= George Rykert =

Canadian politician

George Rykert (August 8, 1797 - November 1, 1857) was a businessman, surveyor and political figure in Upper Canada.

He was born in Rhinebeck, New York, in 1797 and came to the Niagara District with his family around 1810. He served with the local militia during the War of 1812. After the war, he settled at St. Catharines and taught school there. He trained as a surveyor and became a deputy land surveyor for the province in 1821. He undertook a number of projects, including laying out a plan for the expanding community at St. Catharines and helping prepare estimates for a canal system on the Saint Lawrence River. He was involved in an unsuccessful contract to complete a section of the Rideau Canal near the current site of Smiths Falls in 1827. In 1829, he opened a general store and wharf at St. Catherines with his brother-in-law; he also became involved in a distillery and a gristmill. He became a justice of the peace in the Niagara District in 1832. In 1834, he was elected to the Legislative Assembly of Upper Canada in the 2nd riding of Lincoln; he was reelected in 1836.

Rykert supported the sale of the clergy reserves with the funds raised going to fund public works and schools as well as the needs of all religious groups represented in the province.
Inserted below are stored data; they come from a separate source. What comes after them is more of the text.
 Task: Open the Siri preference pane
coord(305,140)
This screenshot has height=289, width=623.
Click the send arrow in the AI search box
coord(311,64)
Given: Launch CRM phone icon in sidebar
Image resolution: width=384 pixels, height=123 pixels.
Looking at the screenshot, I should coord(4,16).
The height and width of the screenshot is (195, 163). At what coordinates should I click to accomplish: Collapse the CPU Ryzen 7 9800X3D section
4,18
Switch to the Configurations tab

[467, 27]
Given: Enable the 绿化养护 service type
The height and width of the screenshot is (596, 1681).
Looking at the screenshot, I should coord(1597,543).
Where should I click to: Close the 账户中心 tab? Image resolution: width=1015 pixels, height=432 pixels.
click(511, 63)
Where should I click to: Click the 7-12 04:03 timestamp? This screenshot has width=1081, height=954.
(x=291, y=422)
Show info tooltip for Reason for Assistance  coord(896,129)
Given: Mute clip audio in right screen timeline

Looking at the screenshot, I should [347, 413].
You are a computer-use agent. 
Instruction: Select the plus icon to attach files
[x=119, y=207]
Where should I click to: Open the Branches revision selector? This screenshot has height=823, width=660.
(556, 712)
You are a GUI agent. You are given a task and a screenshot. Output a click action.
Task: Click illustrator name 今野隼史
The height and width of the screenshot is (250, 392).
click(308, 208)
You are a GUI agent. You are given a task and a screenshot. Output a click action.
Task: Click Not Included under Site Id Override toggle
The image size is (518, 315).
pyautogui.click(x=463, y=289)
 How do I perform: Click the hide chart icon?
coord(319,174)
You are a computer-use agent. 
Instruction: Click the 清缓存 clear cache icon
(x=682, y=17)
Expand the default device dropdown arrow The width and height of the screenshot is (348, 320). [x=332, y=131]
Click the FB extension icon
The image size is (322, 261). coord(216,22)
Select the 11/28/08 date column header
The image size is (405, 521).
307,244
He opposed the union of Upper and Lower Canada and responsible government as described in Lord Durham's report. He was defeated by William Hamilton Merritt, a former political ally, in a bid for a seat in the legislative assembly for the united province. In 1843, he became the agent in St. Catharines for the Commercial Bank of the Midland District. In 1845, he became a member of the police board for the town; he was elected to the town council in 1855 and served as reeve from 1856 to 1857. He also served as agent for a number of companies in the region and was president of the Port Dalhousie and Thorold Railway.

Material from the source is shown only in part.